Jej odpowiedź jest równie lakoniczna: "Co by wam mówił, czyńcie". Jest to podobne do jej pierwszych słów skierowanych do anioła: "Niech mi się stanie według twego słowa". Ona jest gotowa na to, co się wydarzy, w tym na najbardziej przerażające konsekwencje.

Ale wszystko to może być prawidłowo zrozumiane tylko wtedy, gdy pamiętamy o naturze związku matki i Syna. Jest to także związek, który będzie naszym własnym zbawieniem. Chrystus stał się z natury tym, czym my jesteśmy, abyśmy z łaski mogli stać się tym, kim jest On. To jest doskonała "wymiana".

Modlitwa prawosławna daje wyraz tej komunii. Św. Paweł mówi, że Duch Święty modli się w nas mówiąc: "Abba, Ojcze" (Ga 4, 6). Te słowa są słowami Syna (który mówi: "Abba"). Nie modlimy się jako obcy, lecz jako członkowie rodziny, teraz ośmieleni, aby mówić głosem Syna Bożego. Ten sam głos mówi o Maryi jako o "Matce" i oddaje jej cześć. Ten zaszczyt, czyli cześć, jest wyrazem miłości. Ona kocha nas tak, jak kocha Jego.

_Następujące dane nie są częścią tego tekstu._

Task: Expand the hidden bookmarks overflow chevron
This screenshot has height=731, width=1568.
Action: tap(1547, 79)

Z mojego doświadczenia wynika, cześć dla Matki Bożej przychodzi konwertytom bardzo powoli. Pięćset lat protestanckiej myśli stworzyło chrześcijaństwo, w którym - poza bożonarodzeniowymi kartkami i źle wyprodukowanymi filmami – jest niewiele miejsca dla Maryi. Angielskie tłumaczenia Pisma często wręcz masakrują maryjne fragmenty, przekazujące fałszywe obrazy.

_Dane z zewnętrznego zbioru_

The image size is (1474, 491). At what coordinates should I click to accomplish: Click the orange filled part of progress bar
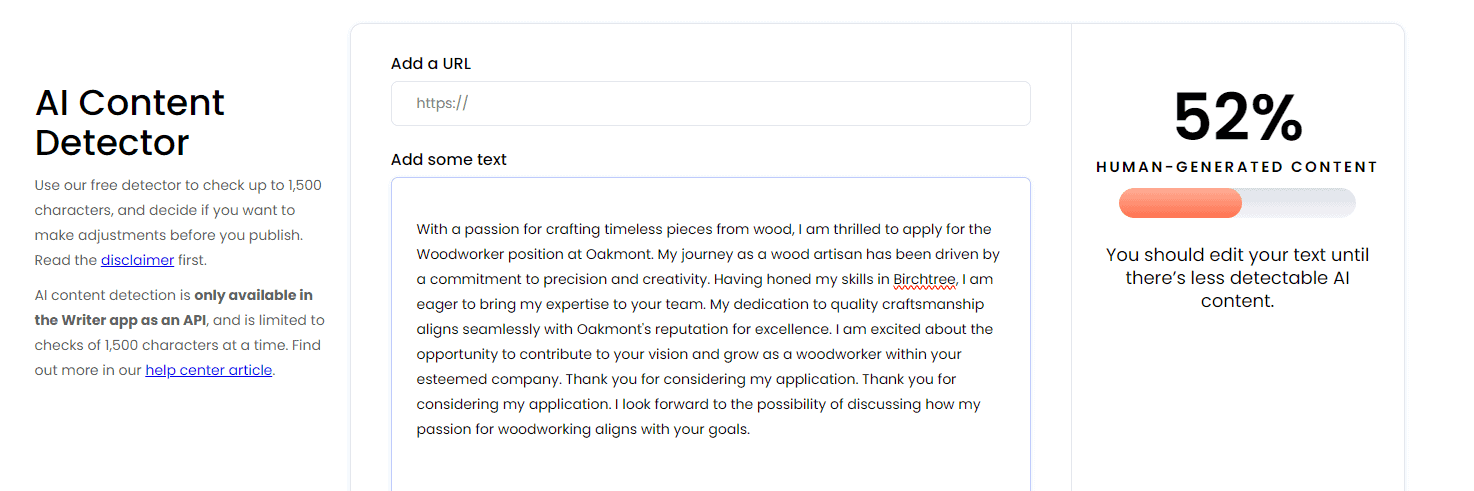[1180, 203]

Cytowany powyżej fragment dotyczący wesela w Kanie Galilejskiej często brzmi: "Co mam z tobą zrobić, kobieto?", co jest po prostu niedokładne. Daje wrażenie braku szacunku, tak jakby Maryja była kłopotem dla swego Syna. Głęboko brakuje świadomości duchowej, zakorzenionej w zbawieniu dzięki zjednoczeniu z Chrystusem. Żadna z doktryn wyrażonych podczas Siedmiu Wielkich Soborów Powszechnych nie ma jakiegokolwiek sensu, jeśli pozbawi się je tej świadomości. Mówiąc prosto, tak Pismo Święte i pierwsi Ojcowie rozumieją nasze zbawienie. Związek (komunia, uczestnictwo) jest podstawową gramatyką chrześcijańskiego nauczania.

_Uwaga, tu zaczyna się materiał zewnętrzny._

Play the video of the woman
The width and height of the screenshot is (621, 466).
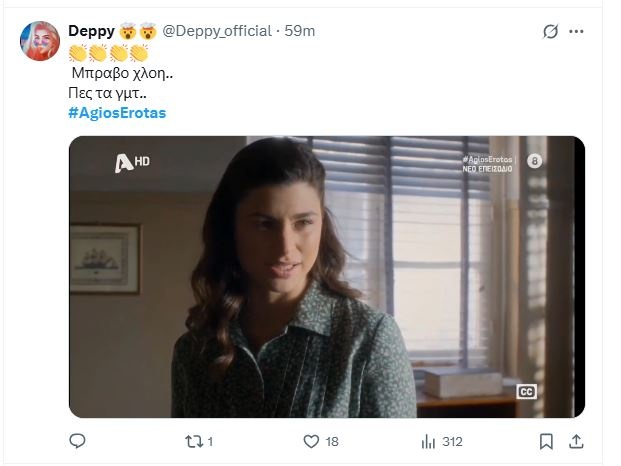(326, 277)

Kiedy ta gramatyka zostanie właściwie uchwycona, staje się jasne, że nie możemy mówić o Chrystusie niezależnie od Maryi (ani o Maryi w oderwaniu od Chrystusa). Z tego samego powodu nie możemy mówić o Chrystusie niezależnie od Kościoła, ani o Kościele w oderwaniu od Chrystusa. Powiedziano nam w 1 Kor 12, 21, że "nie może głowa nogom powiedzieć: Nie potrzebuję was", i to w ten sam sposób, w jaki powiedziano, że Chrystus jest "głową ciała (Kościoła)". Nie możemy mówić o jednym członku Ciała z wyłączenie wszystkich innych, ponieważ życie każdego jest życiem wszystkich, a życie wszystkich jest życiem każdego.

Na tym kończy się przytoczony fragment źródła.